PROBLEM SET:
1. In the wind project article, what is the capacity of the wind farm in Ghoubet?
2. Continue the wind project article from its last paragraph.

SELECTED TEXT:
::::

MIGA backs Djibouti’s first utility-scale wind project

Wind Farm
The Multilateral Investment Guarantee Agency (MIGA), a member of the World Bank Group, has issued guarantees that will support the design, development, construction, operation, and maintenance of Djibouti’s first utility-scale wind project.

The guarantees amount to $100.81 Million and cover up to 90% of investments made and future earnings in the project for up to 20 years. The guarantees will provide protection against Currency Inconvertibility & Transfer Restriction, Expropriation, Breach of Contract and War & Civil Disturbance.

The guarantees were issued to Djibouti Wind Company Ltd to benefit Africa Finance Corporation and Construction Equity Fund, a blended finance facility managed by Climate Fund Managers.

The project, which represents the country’s first independent power producer (IPP), consists of a 58.9 MW wind farm in Ghoubet, along with interconnection facilities located in the Arta Region (between Lake Assal and Djibouti City). Once operational, all electricity generated will be sold by the Red Sea Power Limited SAS to the Djiboutian state-owned national electricity utility, Electricite de Djibouti, under a 25-year Power Purchase Agreement (PPA).

“Increasing Djibouti’s energy independence is critical to the country’s long-term growth strategy, despite the global uncertainty arising from the coronavirus pandemic,” MIGA Executive Vice President Hiroshi Matano said. “This new wind farm, therefore, represents a key step forward for Djibouti and its efforts to power a more sustainable future.”

::::

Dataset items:
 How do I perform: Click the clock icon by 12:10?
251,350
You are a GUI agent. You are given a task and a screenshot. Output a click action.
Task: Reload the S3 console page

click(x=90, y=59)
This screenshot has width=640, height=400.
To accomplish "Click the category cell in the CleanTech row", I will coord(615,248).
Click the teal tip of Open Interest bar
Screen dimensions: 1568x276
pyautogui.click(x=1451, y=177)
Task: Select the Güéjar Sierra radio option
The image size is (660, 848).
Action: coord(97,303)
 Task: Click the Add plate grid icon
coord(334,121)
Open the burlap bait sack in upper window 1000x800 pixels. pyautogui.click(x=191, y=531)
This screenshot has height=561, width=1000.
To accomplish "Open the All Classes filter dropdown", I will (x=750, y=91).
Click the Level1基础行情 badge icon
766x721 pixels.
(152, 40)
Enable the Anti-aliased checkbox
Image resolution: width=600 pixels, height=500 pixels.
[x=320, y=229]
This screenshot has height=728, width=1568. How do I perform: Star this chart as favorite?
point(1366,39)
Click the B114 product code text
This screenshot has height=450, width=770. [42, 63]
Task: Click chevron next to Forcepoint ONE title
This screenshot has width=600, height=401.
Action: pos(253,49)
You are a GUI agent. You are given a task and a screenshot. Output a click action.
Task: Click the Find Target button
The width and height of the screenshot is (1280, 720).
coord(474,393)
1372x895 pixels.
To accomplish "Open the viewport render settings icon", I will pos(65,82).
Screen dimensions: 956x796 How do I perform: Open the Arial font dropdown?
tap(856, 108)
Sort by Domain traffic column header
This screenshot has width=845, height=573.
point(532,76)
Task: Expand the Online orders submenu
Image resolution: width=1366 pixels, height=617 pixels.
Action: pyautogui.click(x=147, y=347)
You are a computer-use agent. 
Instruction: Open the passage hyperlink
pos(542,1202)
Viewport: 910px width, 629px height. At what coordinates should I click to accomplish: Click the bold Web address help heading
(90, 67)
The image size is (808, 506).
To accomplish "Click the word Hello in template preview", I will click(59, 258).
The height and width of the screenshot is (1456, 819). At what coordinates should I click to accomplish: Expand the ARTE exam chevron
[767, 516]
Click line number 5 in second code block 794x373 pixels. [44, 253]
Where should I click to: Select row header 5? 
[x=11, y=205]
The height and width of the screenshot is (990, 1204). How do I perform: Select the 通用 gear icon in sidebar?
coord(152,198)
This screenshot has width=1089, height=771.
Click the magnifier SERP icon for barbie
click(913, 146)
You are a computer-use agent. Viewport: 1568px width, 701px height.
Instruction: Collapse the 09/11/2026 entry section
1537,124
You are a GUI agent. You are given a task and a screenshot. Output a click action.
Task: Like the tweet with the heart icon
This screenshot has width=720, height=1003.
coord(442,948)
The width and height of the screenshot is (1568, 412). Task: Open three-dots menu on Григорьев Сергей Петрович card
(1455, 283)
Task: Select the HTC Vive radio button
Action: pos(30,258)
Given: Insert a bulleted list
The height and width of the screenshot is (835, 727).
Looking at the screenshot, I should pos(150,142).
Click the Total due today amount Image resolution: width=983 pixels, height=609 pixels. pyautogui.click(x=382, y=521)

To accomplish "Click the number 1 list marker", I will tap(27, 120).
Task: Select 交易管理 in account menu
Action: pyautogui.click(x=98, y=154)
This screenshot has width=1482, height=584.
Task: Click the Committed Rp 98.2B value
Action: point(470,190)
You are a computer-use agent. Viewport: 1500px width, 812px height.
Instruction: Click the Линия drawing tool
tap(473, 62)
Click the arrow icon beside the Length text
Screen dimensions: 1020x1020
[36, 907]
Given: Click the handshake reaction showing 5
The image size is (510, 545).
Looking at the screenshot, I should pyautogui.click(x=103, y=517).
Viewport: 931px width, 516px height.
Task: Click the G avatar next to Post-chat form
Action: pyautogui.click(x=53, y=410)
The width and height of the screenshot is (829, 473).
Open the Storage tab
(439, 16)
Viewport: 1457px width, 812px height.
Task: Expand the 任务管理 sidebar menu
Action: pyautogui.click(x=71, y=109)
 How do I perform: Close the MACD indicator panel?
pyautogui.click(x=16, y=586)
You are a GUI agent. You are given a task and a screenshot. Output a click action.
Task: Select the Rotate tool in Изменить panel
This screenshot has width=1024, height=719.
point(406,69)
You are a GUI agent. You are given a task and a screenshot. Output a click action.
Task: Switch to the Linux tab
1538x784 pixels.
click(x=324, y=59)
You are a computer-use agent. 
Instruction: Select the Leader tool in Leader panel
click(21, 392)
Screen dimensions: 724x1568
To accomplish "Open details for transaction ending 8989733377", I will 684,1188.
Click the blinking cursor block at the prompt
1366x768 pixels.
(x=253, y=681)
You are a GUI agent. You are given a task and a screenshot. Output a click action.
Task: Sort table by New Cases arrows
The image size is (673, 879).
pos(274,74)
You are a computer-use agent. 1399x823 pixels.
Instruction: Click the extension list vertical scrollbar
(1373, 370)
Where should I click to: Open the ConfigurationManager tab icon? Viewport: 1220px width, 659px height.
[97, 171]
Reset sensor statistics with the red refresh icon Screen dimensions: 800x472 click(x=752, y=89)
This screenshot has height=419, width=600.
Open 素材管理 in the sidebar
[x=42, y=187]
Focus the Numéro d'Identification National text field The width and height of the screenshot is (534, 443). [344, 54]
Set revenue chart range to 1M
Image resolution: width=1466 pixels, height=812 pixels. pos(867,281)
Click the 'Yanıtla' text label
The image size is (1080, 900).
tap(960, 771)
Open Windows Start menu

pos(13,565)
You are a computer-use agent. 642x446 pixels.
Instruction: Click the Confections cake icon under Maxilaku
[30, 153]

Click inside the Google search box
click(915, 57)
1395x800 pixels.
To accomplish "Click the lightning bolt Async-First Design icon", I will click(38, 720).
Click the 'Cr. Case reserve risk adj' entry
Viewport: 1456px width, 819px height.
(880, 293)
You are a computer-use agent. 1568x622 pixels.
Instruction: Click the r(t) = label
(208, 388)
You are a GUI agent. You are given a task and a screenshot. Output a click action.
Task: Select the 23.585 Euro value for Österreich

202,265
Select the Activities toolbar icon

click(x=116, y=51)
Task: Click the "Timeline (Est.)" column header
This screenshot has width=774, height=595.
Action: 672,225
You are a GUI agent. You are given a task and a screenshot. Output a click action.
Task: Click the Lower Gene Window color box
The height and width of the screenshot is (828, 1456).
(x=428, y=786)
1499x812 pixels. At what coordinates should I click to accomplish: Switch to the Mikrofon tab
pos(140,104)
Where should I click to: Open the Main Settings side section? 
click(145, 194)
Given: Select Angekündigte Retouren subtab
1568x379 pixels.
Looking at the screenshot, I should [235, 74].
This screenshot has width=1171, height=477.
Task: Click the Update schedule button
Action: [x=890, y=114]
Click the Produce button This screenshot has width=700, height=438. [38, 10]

::::

SOLVED PROBLEMS:
1. 58.9 MW

2.
In addition to its own resources, MIGA is using the International Development Association’s MIGA Guarantee Facility (MGF) to provide a first-loss layer in support of the project. The MGF helps bridge gaps where market and MIGA-arranged capacity are insufficient or unavailable to crowd in private investment.

The project will decrease emissions by approximately 154,526 tons of carbon dioxide equivalent per year when in operation. This aligns with the country’s Vision Djibouti 2035, which aims to transition from complete reliance on domestic thermal energy in 2010 to 100% renewable electricity sources by 2030. The project will also provide a stable source of electricity increasing accessibility and establishing a more ideal environment for businesses.

“We are pleased to see this pioneering windfarm move into construction, having been developed by CIO and its partners since 2017,” said Andrew Johnstone, CEO of CFM. “The innovative project financing structure and effective risk mitigation structures implemented by MIGA and the project developers brings to reality a first of kind project in Djibouti which will materially contribute to the CO2 emission avoidance ambitions of the Government of Djibouti whilst also providing access to an attractive risk moderated investment opportunity for international climate oriented institutional investors.”

Only half the population in Djibouti has access to electricity, and the country relies heavily on electricity imported from Ethiopia and aging fossil fuel powered generators. Djibouti has also experienced a consistently low rate of foreign private investment—with many companies citing lack of electricity being the main constraint they face. MIGA’s private sector guarantees and the project will help to improve private sector confidence and mobilize further foreign private investment in the country.

This article was originally posted by Power Engineering International and was republished with permission.